There, for the better part of the year, he stared closely at fragments smaller than the size of half of a human hair.

“The idea was to get as broad of a picture as we could in the time that we had about what the characteristics of the sample were,”

Atomic resolution electron microscope in PAÍS

Still, Brearley said that was like studying a rock, with the amount of discoveries made.

“Having these really pristine samples that were actually collected from the surface of the asteroid is really, really amazing,” he said.

In Formation and evolution of carbonaceous asteroid Ryugu: Direct evidence from returned samples, one of the key takeaways is composition. Ryugu samples were found to be composed largely of silicates, rock-like minerals that contain water associated with organic matter. That aqueous nature has characteristics consistent with CI carbonaceous chondrites, a very rare type of meteorite.

That rarity led to the confirmation that Ryugu had some of the most compositionally pristine material existing in our solar system. The more pristine a sample is, the more clear its history is. Ryugu offered clarity for what its formation looked like 4.5 billion years ago. 

“It's like a time capsule. Somebody gave you a box– you know something your grandmother had when she got married– and it’s completely unopened, untouched since that time. You open it and think wow, that’s incredible. I’m opening something which is a piece of solar system history,” he said.

He said this study is like reaching back through eons of time, providing crucial indications of how asteroids form, how planets form, and even how our solar system formed billions of years ago.

It also contributes to the preexisting idea that the material Earth formed from including water and organic material originated in asteroidal parent bodies which look like Ryugu.

Fragments of asteroids can sometimes break off and become shooting stars or meteorites if they fall to Earth. In rare cases, some of these meteorites contain a record of similar pristine solar system materials.

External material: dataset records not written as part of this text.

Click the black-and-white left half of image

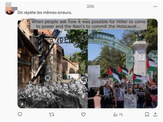(53, 69)
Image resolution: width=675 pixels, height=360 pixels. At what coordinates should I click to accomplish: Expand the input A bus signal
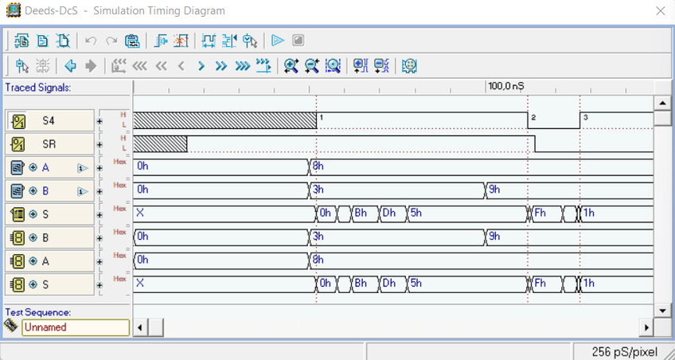point(33,168)
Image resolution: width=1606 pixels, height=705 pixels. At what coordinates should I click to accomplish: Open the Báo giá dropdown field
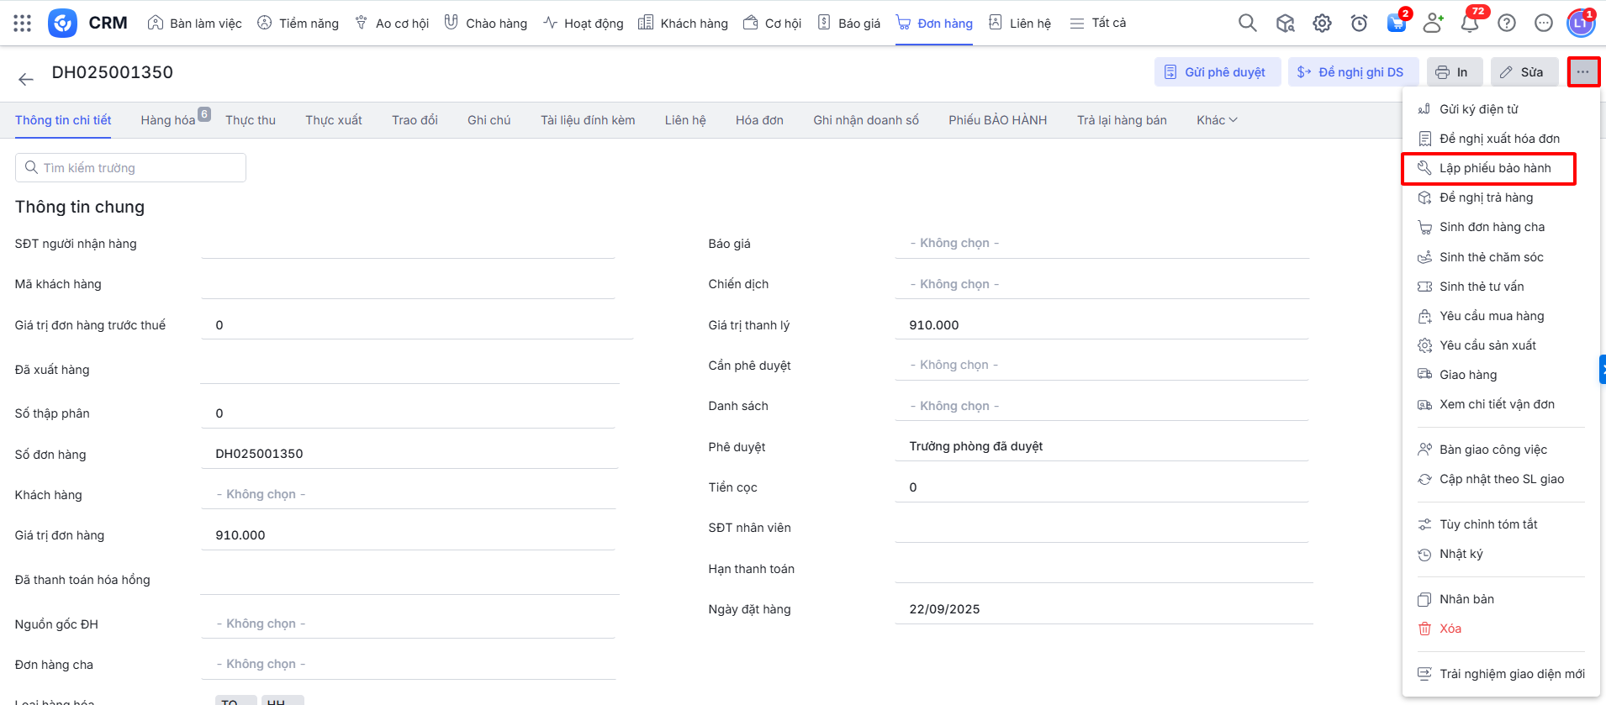point(1101,243)
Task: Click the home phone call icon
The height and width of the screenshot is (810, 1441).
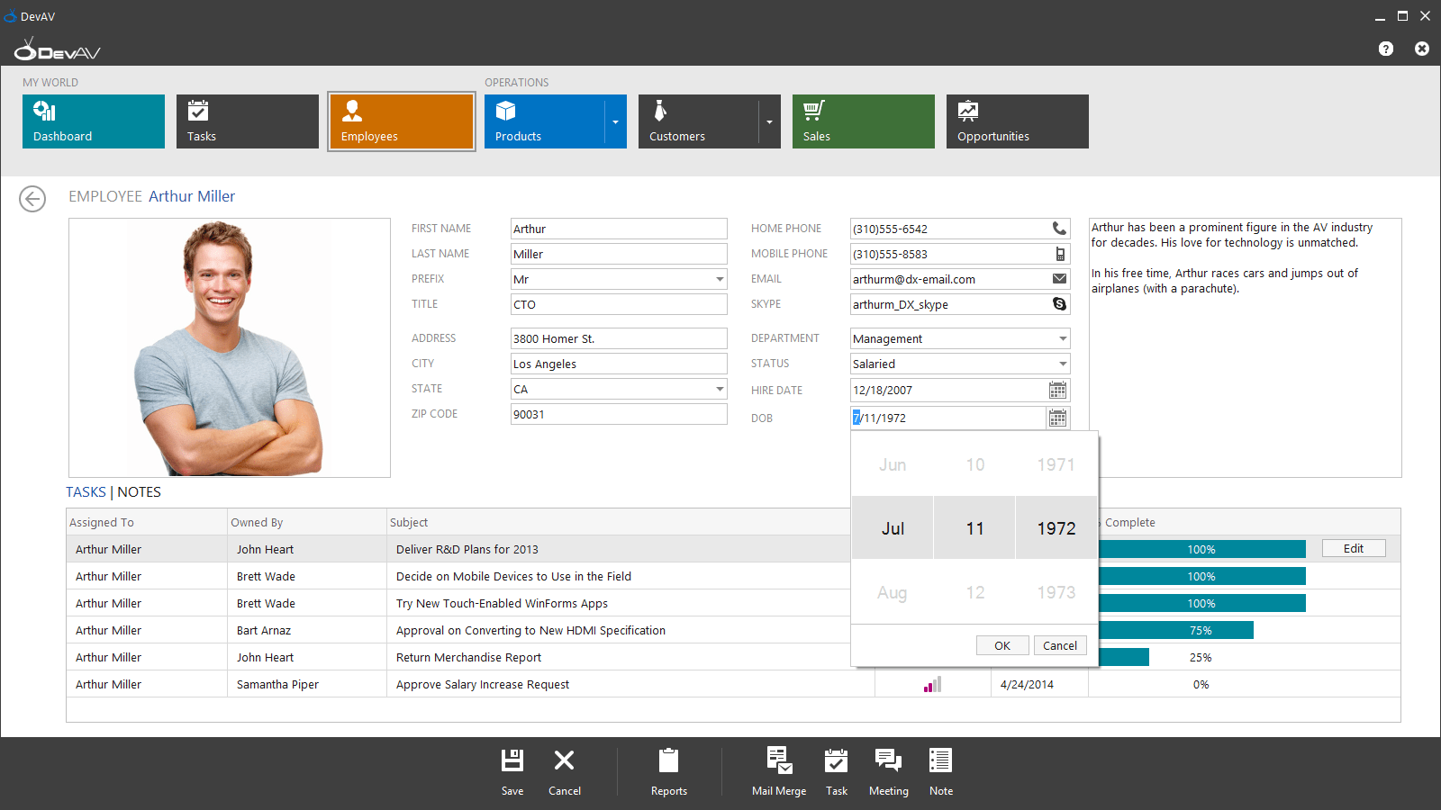Action: pos(1059,229)
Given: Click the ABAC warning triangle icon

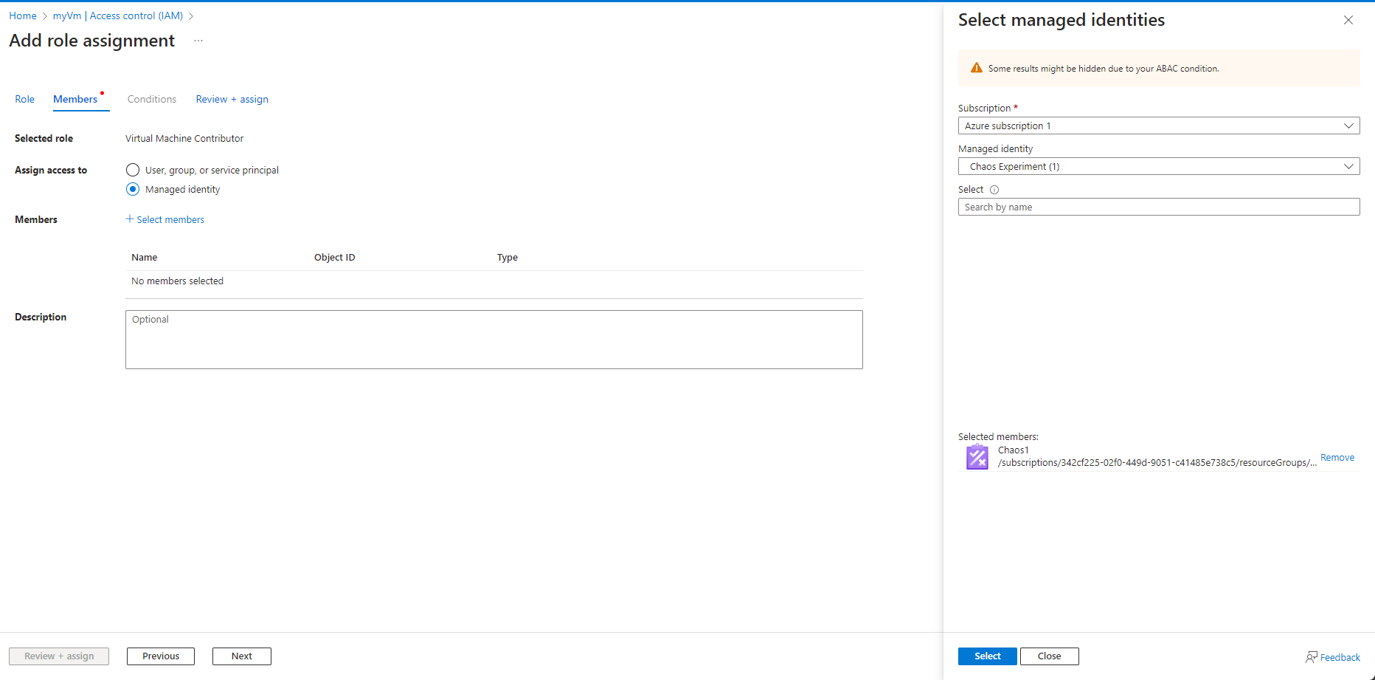Looking at the screenshot, I should pyautogui.click(x=976, y=68).
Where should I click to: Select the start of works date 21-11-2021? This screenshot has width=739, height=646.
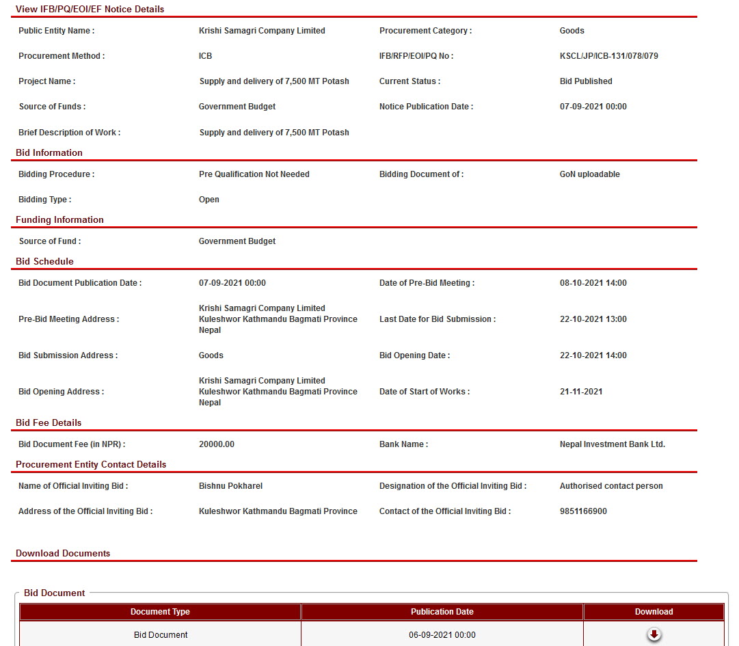pos(580,392)
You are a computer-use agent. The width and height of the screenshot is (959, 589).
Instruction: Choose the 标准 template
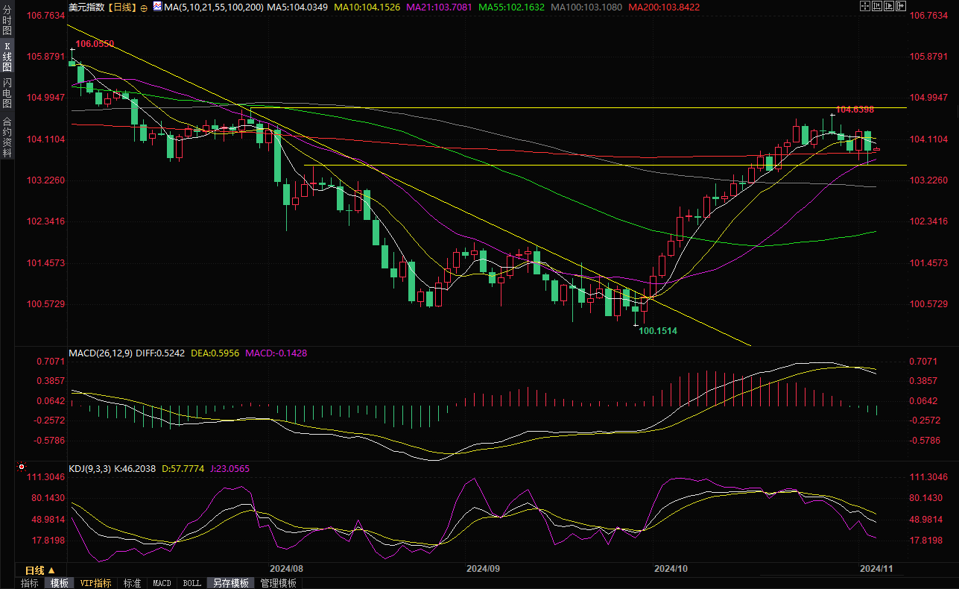pos(132,583)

Yet these samples from Ryugu, the first of their kind retrieved from an asteroidal surface, provide significant new insight on early solar system evidence. 

Brearley says the samples show that meteorites, although remarkably unscathed by their journey to Earth, have still undergone a change in interacting with Earth’s atmosphere.

“They change. They absorb water, the minerals alter, there are all sorts of things going on,” he added. 

In contrast, the Ryugu samples represent the most pristine, unmodified, fine-grained materials in an asteroid.

During the next round of sample distributions, Brearley hopes to follow up on the specific types of pristine unaltered materials, their measurements, as well as how it all compares to meteorites.

He attributes some of his excitement to a remarkable experience with JAXA and The Hayabusa2 Initial Analysis Team.

“The whole design and execution of the mission and the science that comes out of it was extraordinary. It was an amazing achievement, and done with such precision and calm,” he said.

The type of material which forms asteroids and the timeline to completion are still not fully understood. The Ryugu sample and its subsequent studies are the next step in getting those answers, and will be studied internationally as a new Solar System reference material.